Cloud Natives loading up on containers, ditching servers

Cloud Natives loading up on containers, ditching servers

The cloud native world is in rude health and heading towards serverless, with AWS Lambda continuing to dominate the field, according to the CNCF’s latest pulse-taking exercise.

The organisation’s bi-annual survey also showed that production usage of the projects it oversees had grown more than 200 per cent over the last six months, with 73 per cent of respondents using containers in production.

Whatever your definition of serverless, the CNCF found that 38 per cent of the organisations it surveyed were using some form of it, up from 31 per cent in the last survey, while another 26 per cent planned to use it in the next 12 to 18 months.

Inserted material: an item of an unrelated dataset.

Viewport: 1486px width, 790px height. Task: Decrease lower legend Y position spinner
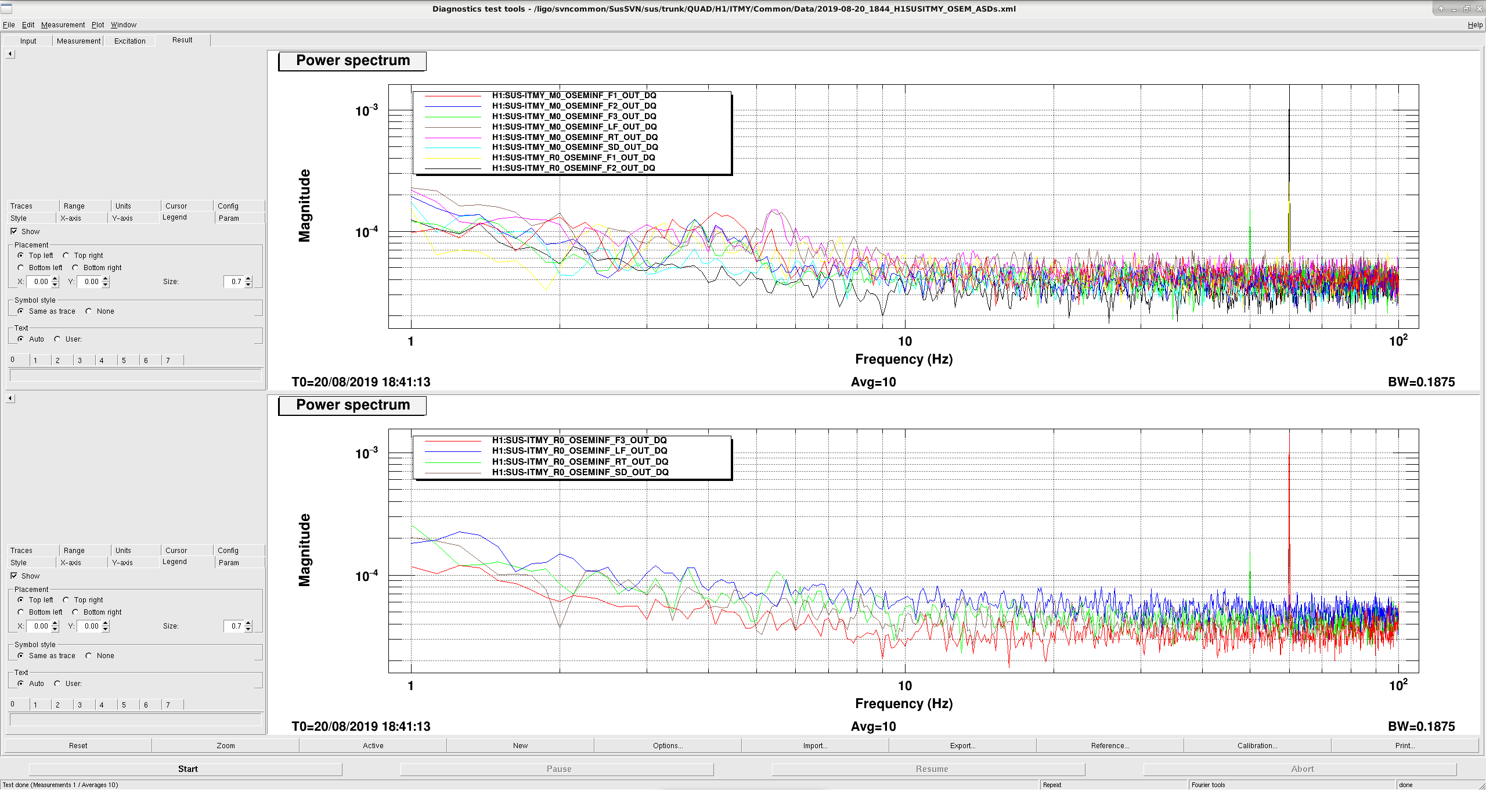[x=106, y=629]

Of those, 32 per cent were using a hosted platform, with AWS Lambda being used by 70 per cent. Google Cloud Functions was being used by 25 per cent, up from 13 per cent, while Azure Functions was used by 20 per cent, up from 12 per cent.

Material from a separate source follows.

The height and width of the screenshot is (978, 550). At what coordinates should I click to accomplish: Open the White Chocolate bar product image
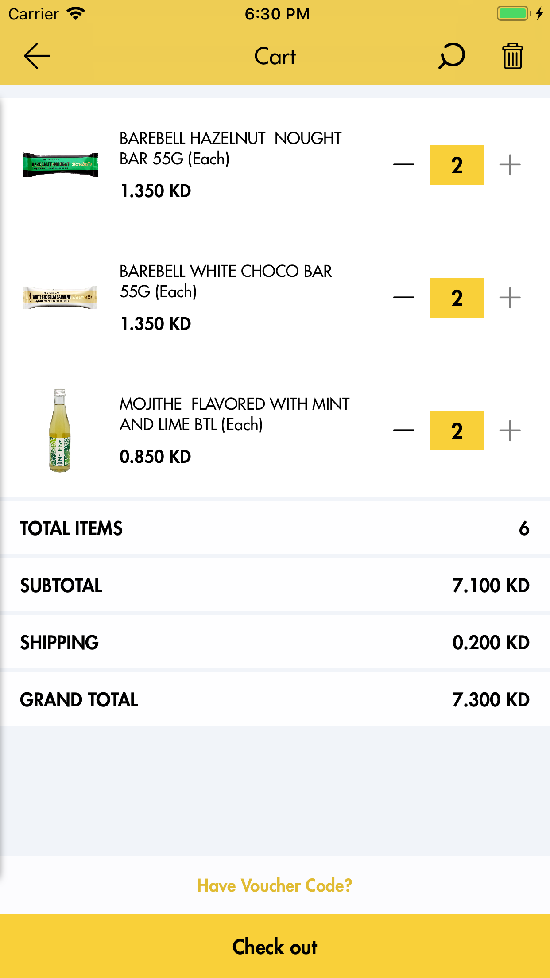pos(61,298)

Around 6 per cent of firms preferred to use an installable serverless platform (remember what we said about different definitions of serverless), with Kubeless (closely associated to Kubernetes and therefore the CNCF) being the favourite – used by 42 per cent of this group, up from 2 per cent. Apache Openwhisk was up from 12 per cent to 25 per cent, and OpenFaas up from 10 per cent to 20 per cent

The survey noted that the CNCF’s CloudEvents project – an effort to evolve a common way of describing events data – was being evaluated by 80 per cent of respondents, and 21 per cent using it in production.

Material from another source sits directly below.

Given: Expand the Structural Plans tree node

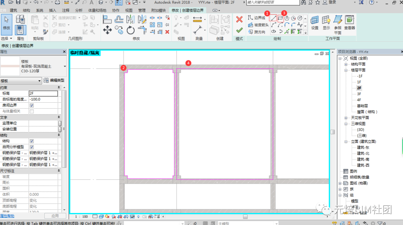Looking at the screenshot, I should pos(346,64).
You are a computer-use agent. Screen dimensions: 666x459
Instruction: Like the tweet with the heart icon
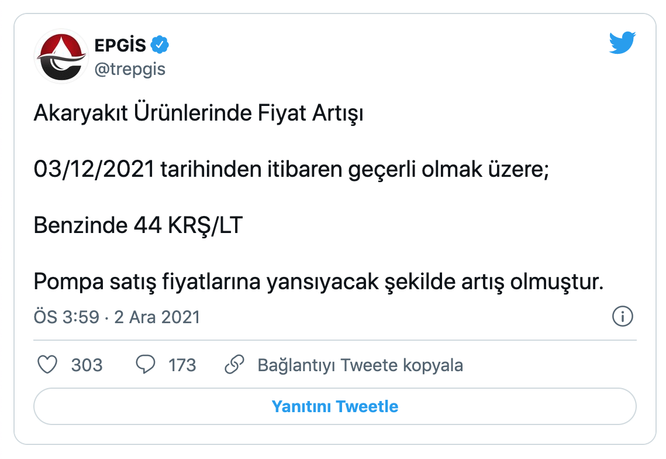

When it comes to using Cloud Native technologies, the key challenges appear to be human, rather than technical. Cultural changes with the development team was the most cited issue, at 41 per cent, with complexity cited by 40 per cent, up from 35 per cent. Lack of training also irked 40 per cent.

When it came to non-human factors, security was cited by 38 per cent, down from 43 per cent, monitoring by 34 per cent down from 38 per cent. Storage and networking were both cited by 30 per cent of respondents, down from 41 per cent and 38 per cent respectively.

Other highlights included:

  • 20 per cent of respondents are deploying software releases weekly, and 15 per cent are releasing daily. 18 per cent are managing monthly releases
  • 42 per cent of releases are automated, with just 27 per cent doing manual releases
  • 73 per cent of respondents are using containers in production, with the remainder planning to use them in the future
  • While 29 per cent of respondents are running less than 50 containers, 15 per cent are running more than 5000.

Kubernetes dominates container management, being used by 83 per cent of respondents. Amazon ECS is used by 24 per cent, 21 per cent use Docker Swarm, and 20 per cent use Shell Scripts

One last point, if none of this reflects your experience, the respondents were overwhelmingly drawn from the technology and software industries, 22 per cent each, while container or cloud solutions vendors accounted for another 6 per cent. The next three biggest industries were financial services (9 per cent), telecoms (8 per cent) and consulting (6 per cent).